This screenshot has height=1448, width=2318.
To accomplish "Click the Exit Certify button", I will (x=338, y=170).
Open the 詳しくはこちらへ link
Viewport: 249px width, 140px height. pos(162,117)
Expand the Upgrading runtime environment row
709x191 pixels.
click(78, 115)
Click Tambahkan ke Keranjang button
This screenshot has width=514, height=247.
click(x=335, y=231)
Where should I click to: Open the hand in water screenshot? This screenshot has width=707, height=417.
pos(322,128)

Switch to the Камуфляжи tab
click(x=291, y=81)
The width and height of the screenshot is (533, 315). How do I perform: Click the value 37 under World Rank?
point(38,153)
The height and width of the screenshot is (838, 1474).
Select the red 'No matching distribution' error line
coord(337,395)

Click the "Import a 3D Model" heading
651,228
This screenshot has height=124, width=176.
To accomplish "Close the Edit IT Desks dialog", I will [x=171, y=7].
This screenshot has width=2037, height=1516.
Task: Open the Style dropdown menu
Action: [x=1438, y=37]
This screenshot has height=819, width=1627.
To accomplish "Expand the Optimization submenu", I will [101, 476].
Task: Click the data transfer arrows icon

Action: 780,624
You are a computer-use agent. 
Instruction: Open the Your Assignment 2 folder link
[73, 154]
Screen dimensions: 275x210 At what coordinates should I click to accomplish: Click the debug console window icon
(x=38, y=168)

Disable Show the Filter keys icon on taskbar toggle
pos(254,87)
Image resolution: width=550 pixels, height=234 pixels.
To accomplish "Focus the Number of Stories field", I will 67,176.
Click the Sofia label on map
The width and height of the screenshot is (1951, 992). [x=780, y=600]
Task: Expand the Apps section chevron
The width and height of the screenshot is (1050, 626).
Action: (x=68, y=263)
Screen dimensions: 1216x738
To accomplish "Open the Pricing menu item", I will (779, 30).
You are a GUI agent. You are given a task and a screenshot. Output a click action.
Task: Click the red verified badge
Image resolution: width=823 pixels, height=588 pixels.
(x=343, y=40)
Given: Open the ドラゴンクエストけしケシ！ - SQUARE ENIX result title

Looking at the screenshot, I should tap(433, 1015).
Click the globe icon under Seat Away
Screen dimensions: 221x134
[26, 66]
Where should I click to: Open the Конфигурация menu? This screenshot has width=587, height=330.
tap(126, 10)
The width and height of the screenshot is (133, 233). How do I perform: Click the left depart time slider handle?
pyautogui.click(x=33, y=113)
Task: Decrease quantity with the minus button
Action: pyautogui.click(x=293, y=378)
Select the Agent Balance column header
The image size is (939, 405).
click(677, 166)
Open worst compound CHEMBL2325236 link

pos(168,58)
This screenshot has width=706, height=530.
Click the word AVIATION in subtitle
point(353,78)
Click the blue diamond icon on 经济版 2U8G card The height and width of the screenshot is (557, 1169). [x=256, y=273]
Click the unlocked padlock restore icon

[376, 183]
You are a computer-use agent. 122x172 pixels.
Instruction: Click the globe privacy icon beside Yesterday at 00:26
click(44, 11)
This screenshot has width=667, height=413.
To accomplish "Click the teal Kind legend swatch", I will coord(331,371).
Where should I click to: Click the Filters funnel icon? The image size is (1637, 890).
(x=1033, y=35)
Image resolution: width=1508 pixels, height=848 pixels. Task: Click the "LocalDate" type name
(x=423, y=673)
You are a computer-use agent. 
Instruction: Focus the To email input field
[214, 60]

■ ■ ■

| STATED PROBLEM |
State how many lines of the listing above contain the string "field", with case taken into account. Give only the number.

| RESPONSE TO THE TASK |
2